Beyond the hype
It's time to get real with digitalisation.
Mikael Maasalo
Digitalisation has long been a buzzword within energy and process industries, but the results of digital initiatives have been varied and not always successful. This is changing rapidly as the overall understanding of how to implement digital strategies has become clearer. The era of digital experimentation is over; it’s time to achieve concrete results by operating industrial plants more profitably and efficiently while progressing towards autonomous operations
Digital use case purgatory
In recent years, numerous new digital tools and systems have been connected to industrial processes, both to running and greenfield plants, and the trend is expected to continue. As the number of different solutions grow, so does the complexity of the digital landscape. Quite a few companies have reported that their situation has started to become almost chaotic; there are way too many different separate tools, systems, and platforms that it’s almost impossible to manage all of them effectively. Also, the license and service costs have started to run out of control.

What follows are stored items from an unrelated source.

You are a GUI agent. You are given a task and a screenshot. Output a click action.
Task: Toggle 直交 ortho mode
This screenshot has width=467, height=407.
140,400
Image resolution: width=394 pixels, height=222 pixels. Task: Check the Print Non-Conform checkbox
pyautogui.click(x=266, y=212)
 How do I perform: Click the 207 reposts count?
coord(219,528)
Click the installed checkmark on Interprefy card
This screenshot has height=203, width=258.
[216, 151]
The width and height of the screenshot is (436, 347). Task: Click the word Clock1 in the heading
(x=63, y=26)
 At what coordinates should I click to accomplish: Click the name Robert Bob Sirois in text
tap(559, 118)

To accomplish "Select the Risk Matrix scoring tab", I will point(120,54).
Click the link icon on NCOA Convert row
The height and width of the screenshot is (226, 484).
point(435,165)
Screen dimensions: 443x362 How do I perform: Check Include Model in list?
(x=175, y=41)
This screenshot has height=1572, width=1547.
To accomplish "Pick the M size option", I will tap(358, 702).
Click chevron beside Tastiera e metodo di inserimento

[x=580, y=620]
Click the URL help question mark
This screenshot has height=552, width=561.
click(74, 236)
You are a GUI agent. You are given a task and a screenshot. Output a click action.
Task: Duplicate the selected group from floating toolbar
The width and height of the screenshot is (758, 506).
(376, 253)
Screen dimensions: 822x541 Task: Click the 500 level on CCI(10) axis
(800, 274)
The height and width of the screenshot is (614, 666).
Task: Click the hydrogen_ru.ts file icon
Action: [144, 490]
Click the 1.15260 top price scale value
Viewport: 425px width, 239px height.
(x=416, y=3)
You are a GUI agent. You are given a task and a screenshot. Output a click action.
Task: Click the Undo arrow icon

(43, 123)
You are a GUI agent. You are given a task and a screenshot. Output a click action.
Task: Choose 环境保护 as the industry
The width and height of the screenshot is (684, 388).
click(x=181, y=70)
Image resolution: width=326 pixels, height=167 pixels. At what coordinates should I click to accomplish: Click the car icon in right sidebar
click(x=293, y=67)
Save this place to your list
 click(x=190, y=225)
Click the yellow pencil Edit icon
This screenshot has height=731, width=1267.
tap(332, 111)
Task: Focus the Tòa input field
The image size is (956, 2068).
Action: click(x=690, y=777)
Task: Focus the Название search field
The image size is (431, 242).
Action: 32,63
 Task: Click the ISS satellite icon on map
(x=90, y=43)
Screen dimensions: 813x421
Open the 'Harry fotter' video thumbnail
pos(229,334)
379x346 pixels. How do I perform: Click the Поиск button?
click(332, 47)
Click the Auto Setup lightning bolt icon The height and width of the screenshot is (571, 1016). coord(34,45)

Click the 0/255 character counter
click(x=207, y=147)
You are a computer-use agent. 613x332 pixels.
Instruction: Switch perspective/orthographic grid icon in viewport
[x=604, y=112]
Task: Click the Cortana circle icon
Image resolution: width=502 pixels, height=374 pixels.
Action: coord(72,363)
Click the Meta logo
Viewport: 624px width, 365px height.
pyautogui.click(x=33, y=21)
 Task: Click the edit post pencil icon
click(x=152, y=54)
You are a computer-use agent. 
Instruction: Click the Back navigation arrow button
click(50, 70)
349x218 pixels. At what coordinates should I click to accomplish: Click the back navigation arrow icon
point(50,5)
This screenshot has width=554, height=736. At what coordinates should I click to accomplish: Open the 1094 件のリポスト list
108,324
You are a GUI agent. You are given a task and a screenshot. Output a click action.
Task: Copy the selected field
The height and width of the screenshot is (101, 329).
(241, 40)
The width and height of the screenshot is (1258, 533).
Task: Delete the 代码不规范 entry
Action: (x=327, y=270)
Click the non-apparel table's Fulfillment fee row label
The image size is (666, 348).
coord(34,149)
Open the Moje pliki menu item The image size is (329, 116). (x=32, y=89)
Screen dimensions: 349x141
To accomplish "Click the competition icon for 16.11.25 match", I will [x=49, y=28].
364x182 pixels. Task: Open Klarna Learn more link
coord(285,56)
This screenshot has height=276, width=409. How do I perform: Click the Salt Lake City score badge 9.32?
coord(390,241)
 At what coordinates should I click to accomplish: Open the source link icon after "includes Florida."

When the asset owner hasn’t got a solid digital architecture together with proper standards and governance for their data and digital systems, external vendors tend to reap the benefits of the digital development through inflated fees. In the worst case, the asset owner can even lose the control of their own data, which the vendors are more than happy to sell back - for an additional fee.
These issues can indeed be handled: it is possible to design digital architecture in such a way that the asset owner will remain in full control of all their digital development. However, this is not part of conventional engineering and is easily omitted.
It appears this is about to change: the leading companies have got more educated about digitalisation, and started to request including it as an integral part in their engineering projects.
Ultimate vision for digitalisation: autonomous plants with optimised operations
Leading process and energy industry companies want their new plants to be:
– Remotely and centrally supervised;
– Operated and maintained effectively by utilising best-in-class digital use cases; and
– On a path towards becoming autonomously operated.
These objectives are likely to become key requirements for any site, whether it be a greenfield or a running plant. However, achieving these goals calls for a fundamental change in how industrial plants are being engineered today.
Business first!
In the digital context, it is obvious that early experimentation with new technologies has not always been successful, and quite a few initiatives have failed financially. However, wasting money in digital development shouldn’t be tolerated anymore.
Digitalisation work should always begin with the definition of the business KPIs. All digital use cases have to be linked to at least one of the business KPIs so that it is always clear how the financial impact is achieved.
Industrial digitalisation doesn’t succeed without a digital foundation
It is fairly straightforward to come up with a long list of digital use cases. What tends to be missing from engineering project scopes and brownfield strategies alike is a “digital foundation”. In order to do agile digital development, there are a lot of things that are not part of conventional engineering: additional field instruments, data storages, integrations, data models, platform software, specifications for data governance, and so on. All these must be designed, specified, and implemented to be able to achieve proper results and, ultimately, to be able start the journey towards an autonomous and fully digitally mature plant. In the engineering context, it’s a fairly minor additional cost in a project, but extremely expensive to do when the plant is running.
Navigating the hype:
realising AI’s potential in industrial efficiency
Artificial intelligence applications are likely to have a significant impact on the operational efficiency of industrial plants. The hype is, however, yet to materialise in significant breakthroughs. While many AI applications are rather quick to develop, they tend to rely on data availability and quality as much as any other digital use cases. AI is only one of the tools in the digital toolbox, and all the same pitfalls should be avoided as in other digital work: remember to link all AI cases to the business performance, and don’t let the vendors reap the benefits of all the good work.
Conclusions
Industry leaders have already included digitalisation as one of the key disciplines in engineering projects. The objective is to design and specify the necessary use cases and their governance to avoid inflated licence fees and loss of control of data and to achieve the intended savings. The goal is a digital enterprise where the operations are centrally and remotely supervised, operational efficiency is optimised with advanced data analytics and AI, and which is on a steady path towards autonomous operations.
Did you know?
The goal of industrial digitalisation is a “digital enterprise” where:
1. All digital applications positively impact the overall profitability.
2. All engineering (ET), operational (OT), and IT data are integrated and made available for agile digital development using unified tools and platforms.
3. A structured approach to managing the development, implementation, and maintenance of digital tools and applications is in place.
4. Operations are typically supervised and optimised from a centralised control room.
5. Digital use cases do not limit only to visualisations and advanced analytics, but operators’ decision making is also replaced with Advanced Process Control (APC) applications.